We finished up at the markets and ended up back here, via return taxi at around 7pm. So the girls had an early night. Jovia was playing DS (I downloaded Jewel Quest and a crosswords game) and I was updating Tuesday's blog. She felt peckish around 10pm, so I ducked out by myself to get her something (and my carbohydrate intake ;) as well). I wish I'd taken out the camera - it was just such a fascinating insight into the lives of people here. Absolutely incredible. Even then I don't think I could explain it all, or even that the photos could.

I've mentioned that nothing gets going until the middle of the day and everyone keeps going until almost midnight in some instances. To be honest - I think it is their way of dealing with the same problem in Brisbane summer. It is too hot to do anything in daylight, so doing it when it is cooler works better. In Brisbane, we do it in the wee hours of the morning (joggers at 4am in summer?), here people work at late hours doing things.

There were side streets (Pei Ho Street, Kwelin Street, Yee Kuk Street, Hai Tan Street), where people were unloading whitegoods, organising their shops/stalls, sorting out metals/recycling, buying/selling, making food - whatever. It was just this busy place where people were just being human beings in their own cultural way.

The other thing that has to be said. HK Chinese will sell/do anything, so long as they have a piece of concrete to do it (if it rains, they deal with that at the time - makeshift rooves and coverings are in vogue too). The buildings are all apartment blocks, with a rollerdoor at the bottom, which are all converted into shops. Those shops spill out onto the pavement, and then there are people having impromptu "markets" on the sidewalk, probably rent free. So the taxis/traffic are having to divert around all this junk (especially in the side streets). And people unloading goods (probably from the back of a truck - literally), selling things, conversing and doing their work on the sidewalk. If it was Australia, it would be a litigation (and governmental) nightmare, but here, people either don't have rules, or ignore them (I'm not sure which and in what proportions.

I ended up wandering around for a while - primarily because 1. I had to be able to honestly tell Jovia that the place I got her food from was anally hygenic and 2. Because nothing on any shop's menu was in English.

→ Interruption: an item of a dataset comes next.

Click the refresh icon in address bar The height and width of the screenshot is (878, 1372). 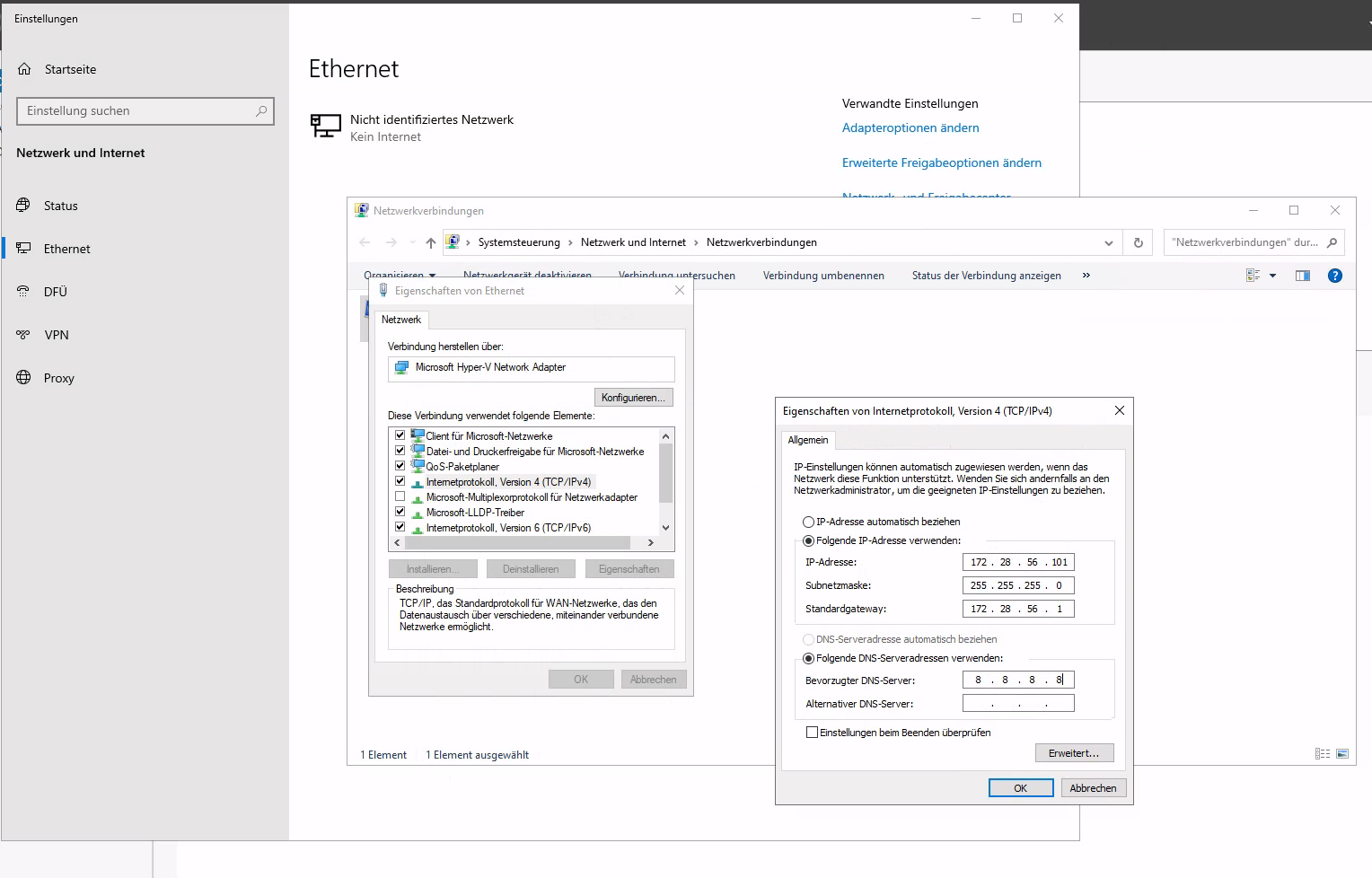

You see, Sham Shui Po, isn't a place that gets many Westerners. We have seen I think 2 or 3 lots, in the entire time we've been here. We saw some on the first day (when we'd got to the Golden Dragon Centre and figured out where to eat) - a German (with wife and one kid), who was as overwhelmed as us and just happy to ask an opinion in a language he and his wife understood "where to eat". And one lot in this hotel.

Our hotel is basically the only one in Sham Shui Po and the neighbouring suburbs. Most hotels are in Tsim Sha Tsui (in Kowloon Municipality) or on HK Island (Disneyland Hotels excepted). You do see Westerners there (more on that in another post). So we are 1. an anomale and 2. not able to communicate in English, since the locals have no need to understand it.

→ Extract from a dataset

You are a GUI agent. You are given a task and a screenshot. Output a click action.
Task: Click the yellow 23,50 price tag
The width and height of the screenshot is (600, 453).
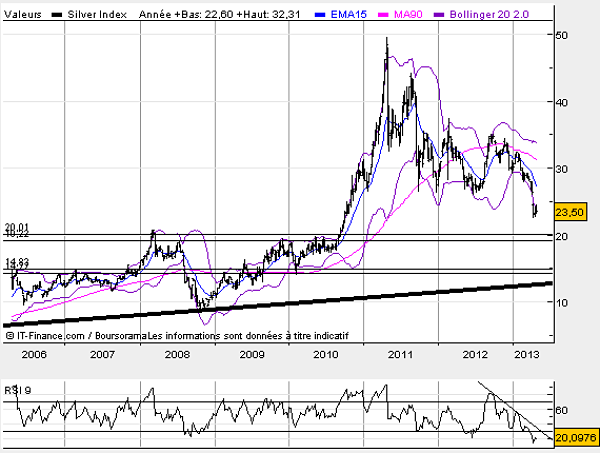click(x=570, y=211)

The hotel staff here are, in my opinion to date, the only people who can speak a sentence in English. Their English is quite good actually. But this hotel isn't a haunt for English speaking tourists, as a rule. It is generally Chinese from the mainland (presumably southern Cantonese speaking areas), or Chinese speaking business people who tend to come here. So when we come, and the occasional tourist, it is just an anomale - a blip.

Having said that, as a side point, they have given us a photocopy map with some places written on it in English, which I'd happily frame, when we get back to Australia, such as its usefulness has been.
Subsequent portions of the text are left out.